Merkel kritisiert anhaltende Spekulationen an Finanzmärkten
Samstag, 24. April 2010
Merkel kritisiert anhaltende Spekulationen an Finanzmärkten

Berlin (ddp). An den Finanzmärkten wird nach Ansicht von Bundeskanzlerin Angela Merkel (CDU) «noch zu viel spekuliert». Das sei jetzt insbesondere am Beispiel Griechenlands deutlich geworden, sagt sie am Samstag in ihrem wöchentlichen Video-Podcast. «Deshalb haben wir die Kommission der Europäischen Union gebeten, Vorschläge zu machen, um solche Spekulationen bei bestimmten Derivaten zu unterbinden.»

Zugleich plädierte die Kanzlerin für ein internationales Vorgehen. Die Zukunft der Welt könne kein Land alleine gestalten, auch nicht eine Vereinigung wie die EU. Für kommenden Mittwoch hat Merkel die Chefs von OECD, IWF, Weltbank, Welthandelsorganisation und der Internationalen Arbeitsorganisation ins Bundeskanzleramt eingeladen. «Alle diese Organisationen sind internationale Organisationen, die einen Beitrag dazu leisten, dass wir die Globalisierung menschlich gestalten können. Und wir wissen: Dazu brauchen wir Regeln», sagte Merkel.

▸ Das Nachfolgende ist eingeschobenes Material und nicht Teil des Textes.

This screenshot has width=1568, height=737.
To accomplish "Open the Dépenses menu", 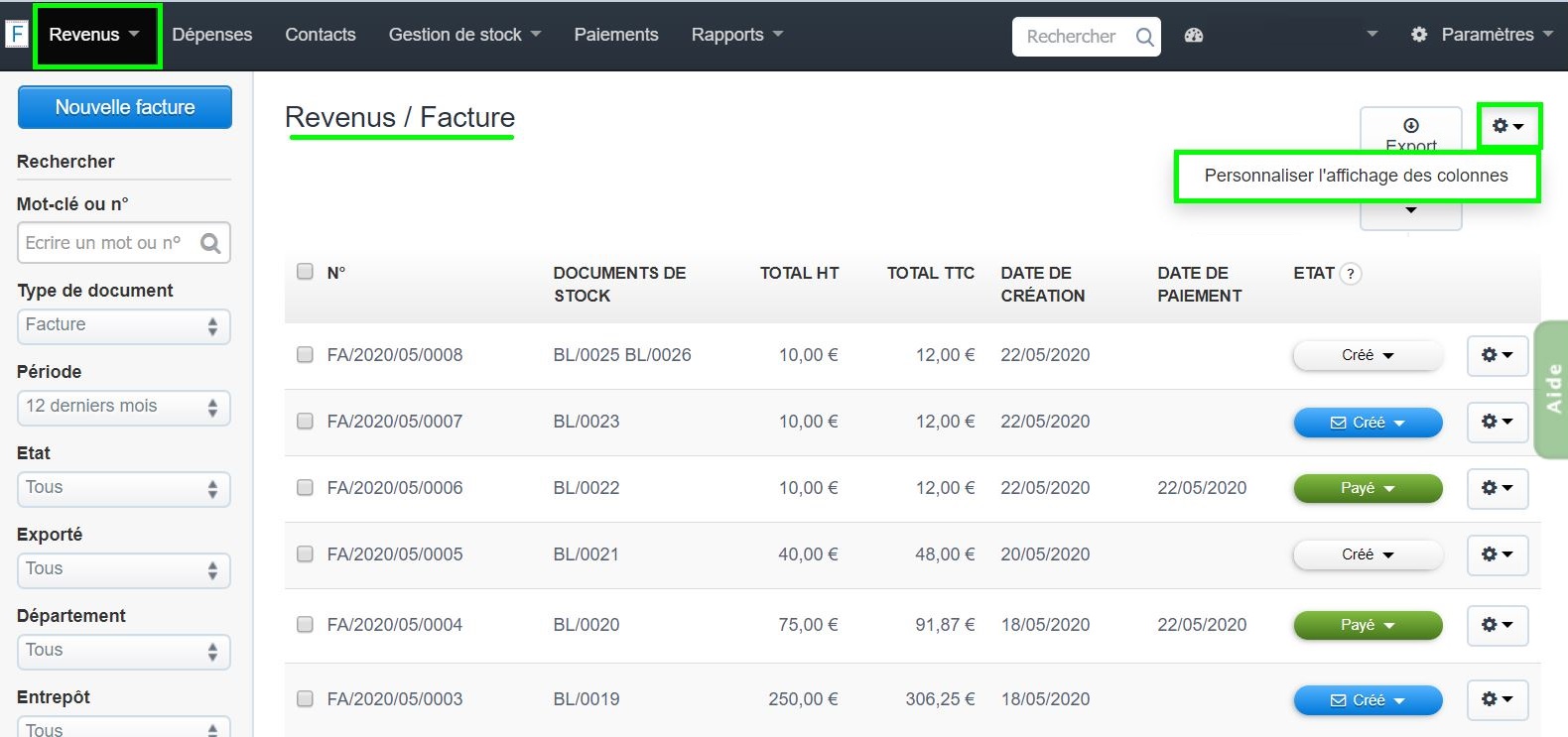I will (212, 35).
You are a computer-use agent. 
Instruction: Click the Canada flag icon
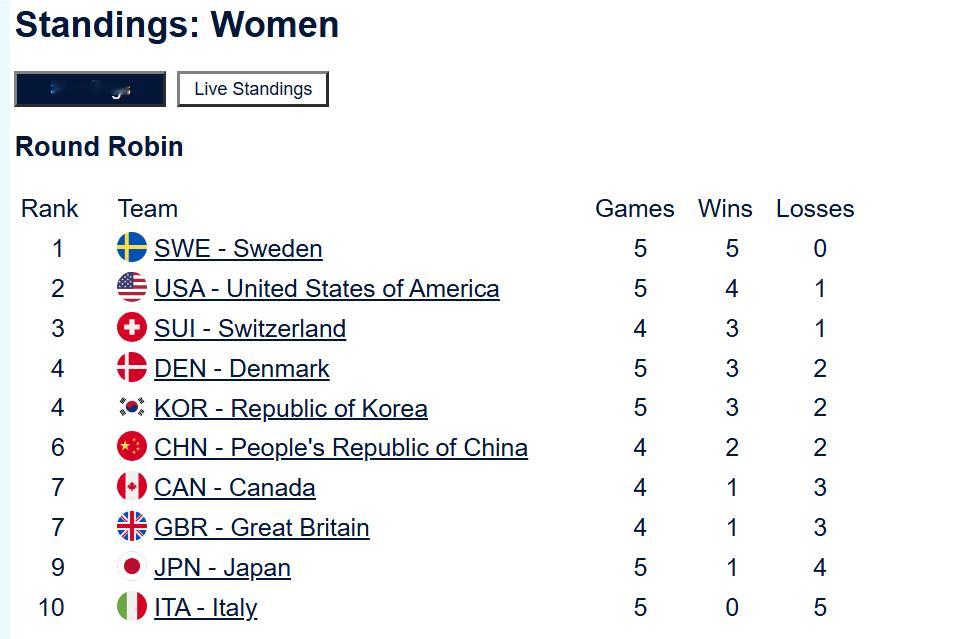(132, 487)
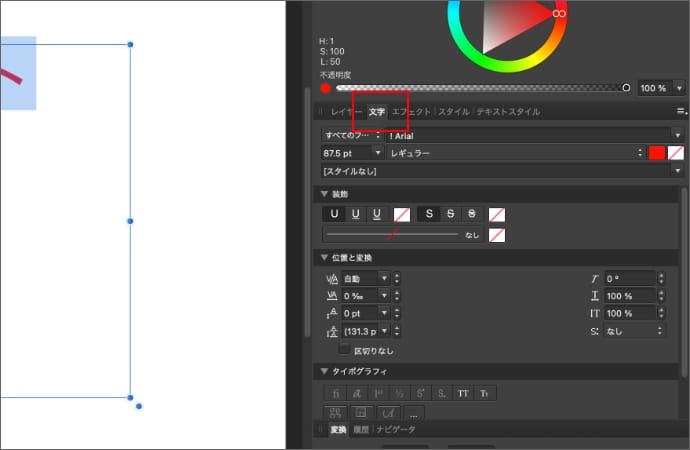
Task: Collapse the タイポグラフィ section
Action: coord(324,371)
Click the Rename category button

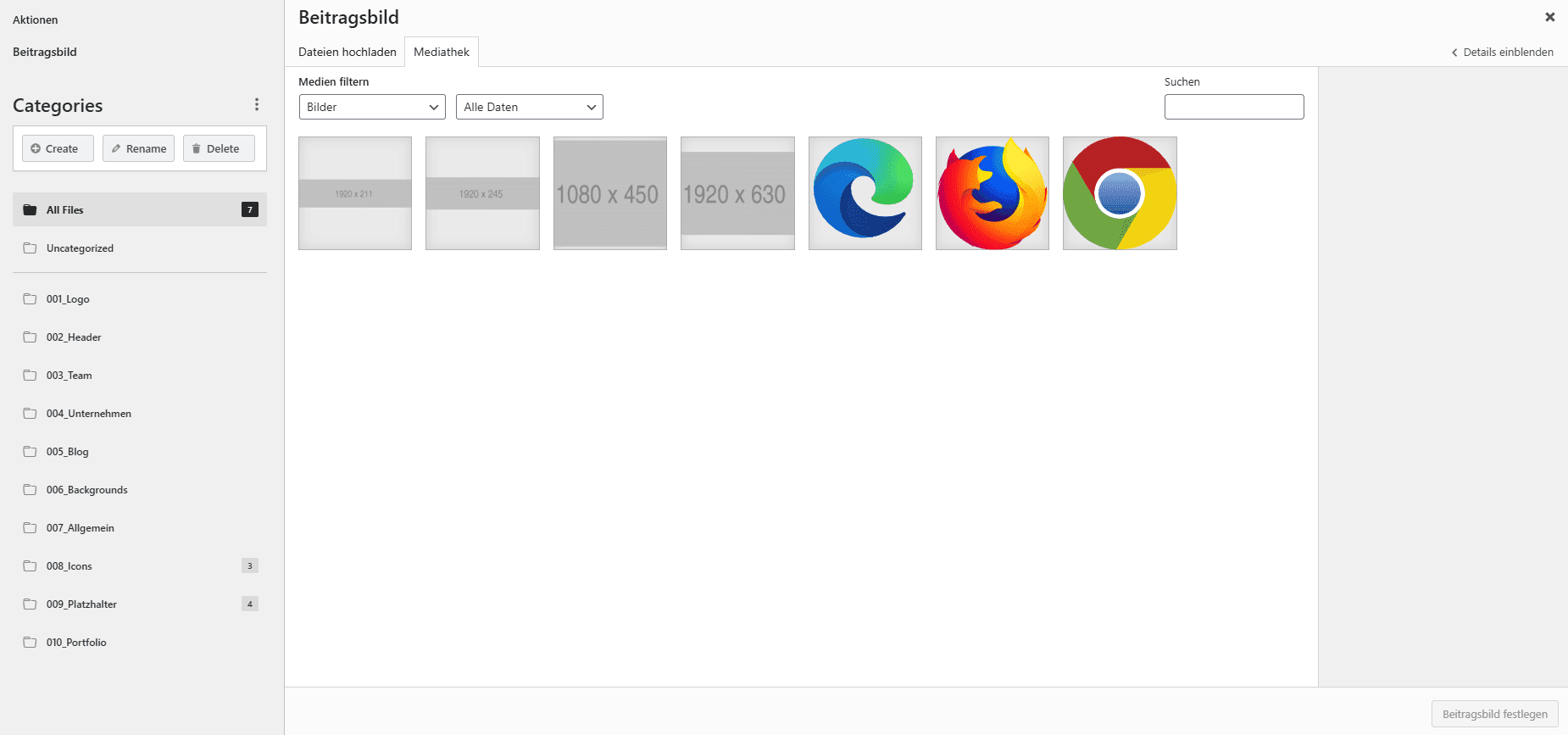click(x=138, y=148)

Dabei gehe es darum, Wachstum «ökologisch vernünftig und sozial verträglich» zu gestalten, sagte die Kanzlerin. Im Kern bedeute dies, dass es um Arbeitsplätze und für Deutschland natürlich auch um Exportchancen gehe sowie darum, «wie wir unsere qualifizierten Arbeitskräfte in Deutschland mit einer guten Zukunft ausstatten können».

Ferner gehe es um die Entwicklung eines Regelwerks, um eine Wiederholung der Finanz- und Wirtschaftskrise auszuschließen. Zwar werde ein derartiges Regelwerk durch die Beschlüsse der G20-Staaten bestimmt, doch hätten die internationalen Organisationen interessante Vorschläge gemacht, sagte die Kanzlerin.

Beispielsweise gehe der Kabinettsbeschluss zur Bankenabgabe auf einen Vorschlag des Internationalen Währungsfonds (IWF) zurück. Dazu solle es bis zum Sommer einen Gesetzentwurf geben.